EXERCISE PROMPT
Write out again, exactly, the lines below starting at the one with "Like Вадим Зайцев's comment with heart icon" and ending at the one with "Task: Open the chat assistant icon in sidebar".
--------------------------------
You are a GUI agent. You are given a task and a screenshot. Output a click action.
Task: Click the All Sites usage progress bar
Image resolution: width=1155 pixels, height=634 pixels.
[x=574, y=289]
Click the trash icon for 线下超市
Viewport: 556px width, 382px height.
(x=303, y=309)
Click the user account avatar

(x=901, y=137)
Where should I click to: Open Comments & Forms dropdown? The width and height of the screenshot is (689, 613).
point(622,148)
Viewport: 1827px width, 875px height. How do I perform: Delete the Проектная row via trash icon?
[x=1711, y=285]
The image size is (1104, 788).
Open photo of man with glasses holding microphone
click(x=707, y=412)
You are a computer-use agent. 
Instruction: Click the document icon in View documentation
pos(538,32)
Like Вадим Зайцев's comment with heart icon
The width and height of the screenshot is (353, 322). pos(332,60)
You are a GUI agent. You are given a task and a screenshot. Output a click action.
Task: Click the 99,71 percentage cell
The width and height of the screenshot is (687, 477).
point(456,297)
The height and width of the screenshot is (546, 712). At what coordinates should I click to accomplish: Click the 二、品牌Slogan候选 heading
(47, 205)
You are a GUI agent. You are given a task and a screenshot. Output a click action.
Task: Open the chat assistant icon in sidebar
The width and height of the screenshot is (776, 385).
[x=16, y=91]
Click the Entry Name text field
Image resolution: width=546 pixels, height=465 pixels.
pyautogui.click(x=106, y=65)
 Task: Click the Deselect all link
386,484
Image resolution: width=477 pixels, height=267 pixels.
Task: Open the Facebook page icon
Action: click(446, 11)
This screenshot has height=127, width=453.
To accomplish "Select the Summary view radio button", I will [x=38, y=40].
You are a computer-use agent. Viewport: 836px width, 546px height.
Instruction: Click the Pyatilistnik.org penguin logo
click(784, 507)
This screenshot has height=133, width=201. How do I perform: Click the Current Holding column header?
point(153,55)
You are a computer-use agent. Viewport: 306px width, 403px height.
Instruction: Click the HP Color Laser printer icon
--------------------------------
SOLUTION BELOW
Like Вадим Зайцев's comment with heart icon
The width and height of the screenshot is (353, 322). pos(332,60)
You are a GUI agent. You are given a task and a screenshot. Output a click action.
Task: Click the 99,71 percentage cell
The width and height of the screenshot is (687, 477).
point(456,297)
The height and width of the screenshot is (546, 712). At what coordinates should I click to accomplish: Click the 二、品牌Slogan候选 heading
(47, 205)
You are a GUI agent. You are given a task and a screenshot. Output a click action.
Task: Open the chat assistant icon in sidebar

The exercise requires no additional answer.